SB 147's very purpose is to allow Native Hawaiians to restore the governmental structure that the United States has since acknowledged it had a substantial hand in destroying. The only reason Native Hawaiians have no sovereign entity today is because the United States aided in the extinguishment of Hawaiians' sovereignty. It is simply untrue that Congress cannot recognize Native Hawaiians because Native Hawaiians lack the very sovereignty that SB 147 was written to give them.

The claim that nothing in SB 147 guarantees that the governing entity the bill allows Native Hawaiians to form will be "democratic in nature," ignores the fact that the other native entities Congress has recognized — the Alaska Native corporations and Native American tribes — by definition, are permitted to govern themselves as they see fit.

Their governments are, however, essentially democratic in nature, and there is no reason to believe Native Hawaiians will not similarly organize themselves. And should they organize themselves in a way unsatisfactory to Congress, Congress is in no way compelled to afford them any further rights.

SB 147 essentially conveys nothing beyond recognition itself — no land, no resources, no territorial sovereignty.

The Policy Committee complains that SB 147 provides no mechanism to enable Hawai'i's residents to determine whether they want the new Native Hawaiian entity "in their midst."

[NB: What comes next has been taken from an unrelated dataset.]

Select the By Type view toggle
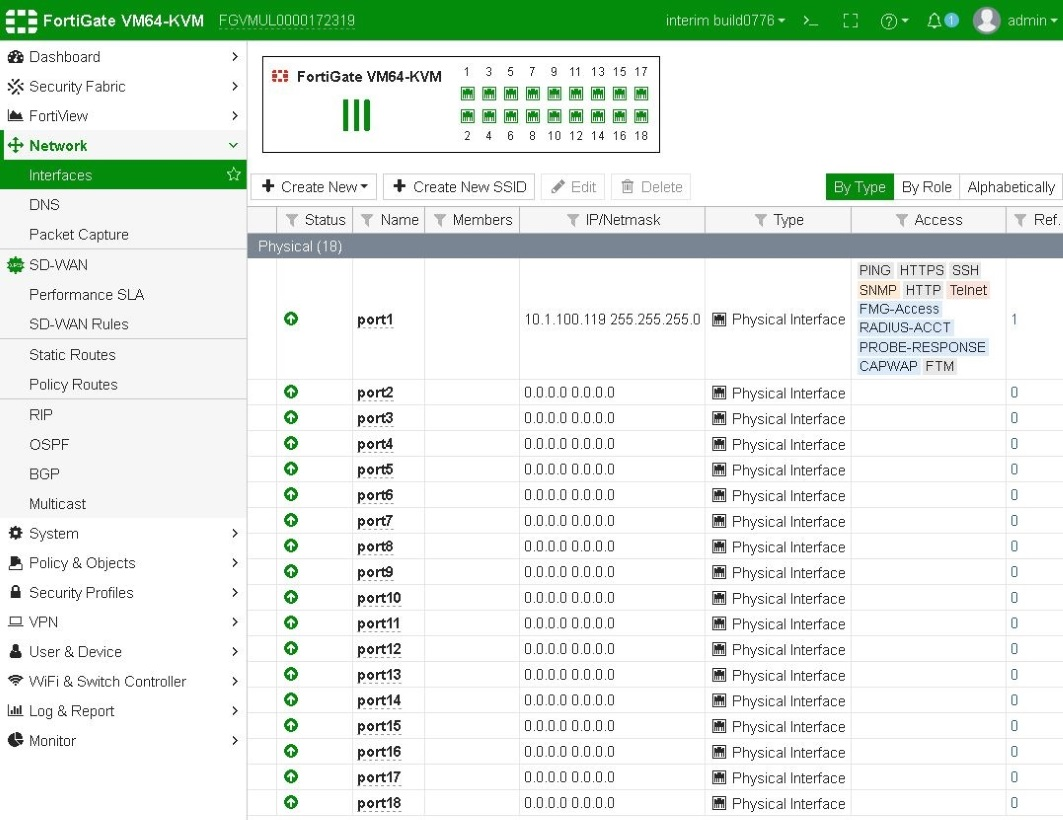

This ignores two realities: The residents of Hawai'i already have adopted provisions in their Constitution and laws recognizing and according Hawai'i's native people and culture a special place in the community; and SB 147 expressly ensures that the state will be involved as a co-equal in the negotiations that will take place between the state, the Hawaiian governing entity, and the United States.

The notion that SB 147 contravenes political understandings reached at the time of Hawai'i's statehood is inaccurate. At statehood, both the federal government and the people of Hawai'i made provision for certain lands, and the income and proceeds from those lands, to be held as a public trust and used (in part) for the benefit of Hawai'i's native people.

Assertions that state taxation and regulation of Native Hawaiian assets or behavior will be hampered by SB 147's passage are baseless. Voicing specious claims that SB 147's enactment could lead to secession is simply irresponsible. Nothing in SB 147 authorizes or permits total independence for a Native Hawaiian nation. Claims that SB 147's passage will subject the state and the United States to additional litigation and expose them to greater liability are similarly unsupported and unsupportable.

If necessary, that can be clarified in the bill, as the United States Department of Justice has now requested.

There is also no basis for fears that Hawai'i will be overrun by gambling interests (the bill expressly makes the Indian Gaming Regulatory Act unavailable to the Native Hawaiian entity, and we would firmly support stronger language banning gambling), or that funding for other native groups and programs will be reduced. Nothing in SB 147 takes funding away from existing Native American tribes. Indeed, American Indians and Alaska Natives fully support SB 147.

More fundamentally, it is offensive to pit one native community against another.

Rather than crack the "melting pot" that is Hawai'i, passage of SB 147 will finally give official and long-overdue recognition to the losses Native Hawaiians have suffered. If equality and justice among all of this nation's people is to be achieved, then SB 147 must be enacted. The "American values" the Policy Committee touts demand no less.